Category Archives: Board governance

Pastor-centered churches

A reader writes: “I’m aware of the movement away from boards and committees in church life–a movement that I believe was first put forward from non-denominational churches such as Willow Creek. This is a quite different way of viewing church life and governance, but I’m not sure how it works. Is this something your book addresses?”

My reply:

“You’re right that there’s a big trend toward pastor-centered churches where the board is quite secondary. I’m not sure Willow Creek really fits into that category–they have quite a strong board, I believe, though the test of that won’t come till the next change of senior pastors. But Rick Warren, Bill Easum, and Tom Bandy are pretty clear advocates of a senior pastor who “casts vision” on his or her own authority and also directs the daily work.

“The goal of my governance work, including the book, is to gain some of the purpose-driven, permission-giving virtues of the pastor-centered church while at the same time strengthening the role of the board and congregation in making governance decisions. I’m happy to have a staff-led, hierarchical structure for getting things done (ministry) so long as there is also a robust system for engaging leaders and congregants in discernment, vision-setting, and holding the “doers” accountable for their performance (governance).

“You would like my book, I think. You might also find Susan Beaumont’s work of interest. Her book Inside the Large Congregation has quite a bit to offer mid-sized congregations also.”

 

Putting staff in charge without losing volunteer commitment

Boards that try to delegate authority to staff often worry that volunteers will lose commitment. It’s a realistic concern: volunteers who handled large responsibilities under the board do sometimes decide, when the board passes the management baton to the head of staff, that they are no longer needed.
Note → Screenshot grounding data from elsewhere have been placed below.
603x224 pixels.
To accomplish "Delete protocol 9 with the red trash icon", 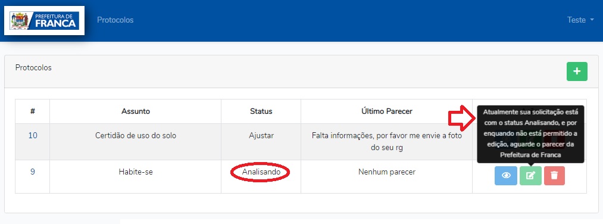I will pos(554,176).
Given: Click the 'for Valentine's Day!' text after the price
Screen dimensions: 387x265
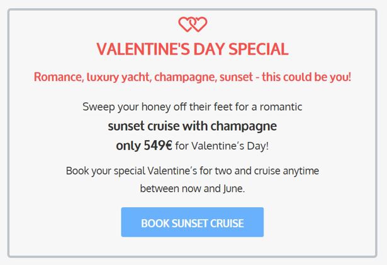Looking at the screenshot, I should coord(222,146).
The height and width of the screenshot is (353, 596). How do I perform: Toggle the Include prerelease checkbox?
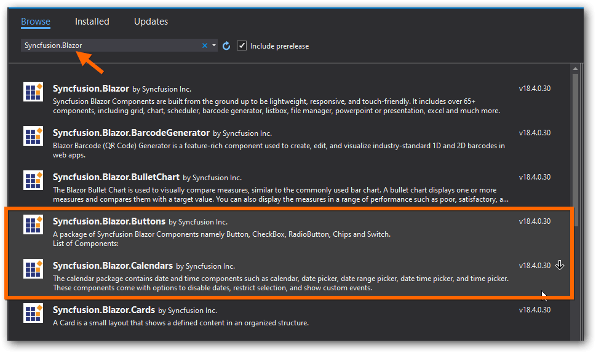[242, 46]
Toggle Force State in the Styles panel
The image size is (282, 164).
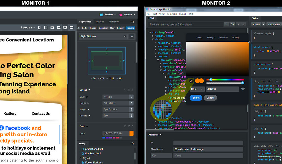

This used to surprise me. Why would restructuring the flow of authority cause energy to disappear? Why are volunteers who take high-level responsibility under the board respond to the board’s delegation of authority to the head of staff by taking a vacation? I’m no longer surprised, because I’ve found that maintaining volunteer commitment while moving management from board to staff  is pretty much a universal challenge.

The solution, luckily, turns out to be fairly simple: the staff needs to learn to ask people to take big responsibilities as volunteers. For some reason, there’s often a mental block against the head of staff (or a department head) saying to a proven volunteer:

Here is an area of work I’d like you to take charge of. Would you consider serving for a two-year term as Director of ________. You would not be paid, but you and I would set goals and meet on a regular basis, and you would be included in staff meetings as appropriate. I think of this as the equivalent of a quarter-time job. It is a lot to ask, but I am asking you, and I hope you will say yes.”

In larger congregations and nonprofits, staff leaders often have such conversations. Sometimes the volunteers say no, and sometimes they say yes. People have always taken big responsibilities as volunteers. There’s no reason they should stop because the board decides to get out of management so it can concentrate on governing.

Should a Staff Member Report to a Committee?

When board- and committee-centered congregations engage paid staff, they sometimes struggle to find language to describe how staff members should relate to one another and to the rest of the organization. Especially if the staff person leads a program area like education, music, or youth work, which is “owned” by a committee, it seems natural that the committee should hire, orient, and supervise the new staff person.

Dial the clock forward ten years. The staff member is full-time, still working “for” a committee (though by then he or she may actually handpick its members), and in conflict with another member of the staff, possibly the senior clergy leader. What is the process then? Do you assemble the two staff members and their respective committees to try to reach a solution? Do you all go to your mutual boss, the board, and ask it to judge the case? If the congregation elects both the committee and the board, does the congregation have to vote?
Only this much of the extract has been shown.